It pays to be the anti-Black scold on sports television.  

Haskins was cut last week after just over a year of poor performance on and off the field for the Washington Football team. When pictures surfaced of him partying at a strip club without a mask (violating NFL COVID-19 safety protocols for a second time) the team was done with him. While the sports commentariat mostly focused on Haskins’s wasted potential, McFarland saw Haskins as an indictment of most Black men in the league.

“It bothers me because a lot of it is the young African-American player. They come in and they don’t take this as a business. It is still a game to them. This ain’t football. This is a billion-dollar business.

I saw a quarterback do it. I saw JaMarcus Russell do it. The No. 1 pick in the draft, they gave him $40 million, and he threw it down the damn drain because he didn’t take it seriously.

They come in (to the league) saying ‘how can I build my brand better? How can I build my social media following better? How can I work out on Instagram and show everybody that I’m ready to go, but when I get to the game, I don’t perform?”

Before we go further, I just want to point out that it’s hard for me to take anything seriously from a grown man that allows himself to be called “Booger” on national television. I don’t care if that’s the nickname his father gave him or if it was bestowed upon him by a Yoruba priest after days of meditation or it’s a family name (Meet the Boogers sounds like a reality show on ID Discovery) no self-respecting grown man should be referring to themselves by coagulated snot on television.

McFarland was dragged like a menthol Kool cigarette after a barbecue for his take, continuing in a long line of memes and jokes about his poor analytical skills. However, those criticisms don’t really take into account what role McFarland was playing.

There is a certain subset of African American sports announcers, anchors and analysts who are always ready to spring into action and give a Black face to ‘sports’ opinions held by racist white fans. This doesn’t mean that’s the only thing that these men and women do, or that these opinions are not their own, but the anti-Black sports scold is a mouthpiece nonetheless.

Consider them to be the Diamond and Silk for Joe Sixpack sports fan, who’s resented every Black athlete since Michael Jordan‘s retirement. Need someone to make an uninformed concern trolling attack on Colin Kaepernick and his movement against police brutality? You can always count on Stephen A. Smith to deliver. Need a Black face to criticize other Black colleagues, Black Lives Matter, heck even protests against Trump’s Muslim ban and parrot the inherently racist ‘stick to sports’ mantra? Sage Steele is ready and willing.

Read More: ESPN’s Sage Steele says Black anchors excluded her from ‘race’ special

(Photo: Getty Images)

Of course, the granddaddy of the anti-Black sports scold is Jason Whitlock, who’s gone full Uncle Ruckus, blaming every problem in basketball and football on Black people, (never the nearly 100% white ownership across the various leagues) and essentially going full MAGA by last year.

Whitlock’s relentless attacks on Black people, his shameless bojangling for white conservative patronage (his word not mine) knows no bounds. This is a man who blames Black people for being shot by the police and advocated recruiting “Whites Only” NFL teams. Being the anti-Black sports scold is a lucrative profession if your soul and conscience can deal with it.

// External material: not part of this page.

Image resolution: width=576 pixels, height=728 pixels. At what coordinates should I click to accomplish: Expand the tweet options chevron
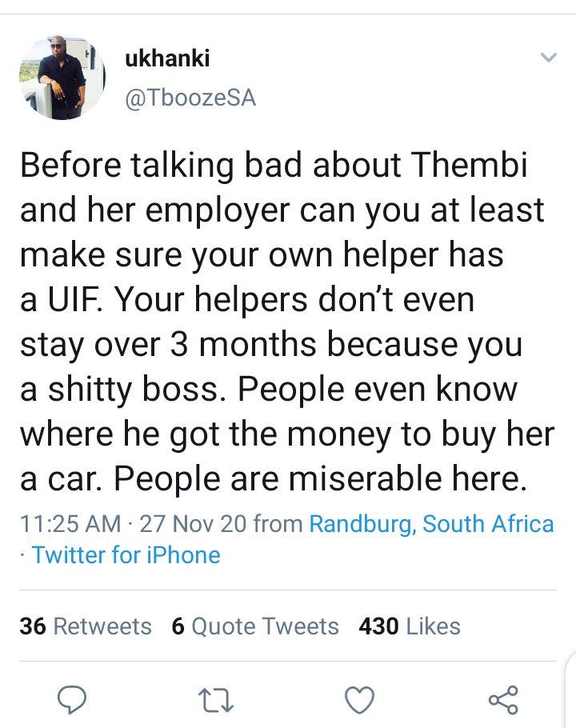tap(549, 58)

This is why countering McFarland’s racist rant about Dwayne Haskins’s failures as a quarterback is almost unnecessary. You can point out that the NFL is dominated by Black athletes, and quarterbacks like Russell Wilson, DeShaun Watson and Patrick Mahomes II, who do not only know the ‘business of football’ but speak out for social justice as well.

Russell Wilson #3 of the Seattle Seahawks warms up before taking on the Green Bay Packers in the NFC Divisional Playoff game at Lambeau Field on January 12, 2020 in Green Bay, Wisconsin. (Photo by Quinn Harris/Getty Images)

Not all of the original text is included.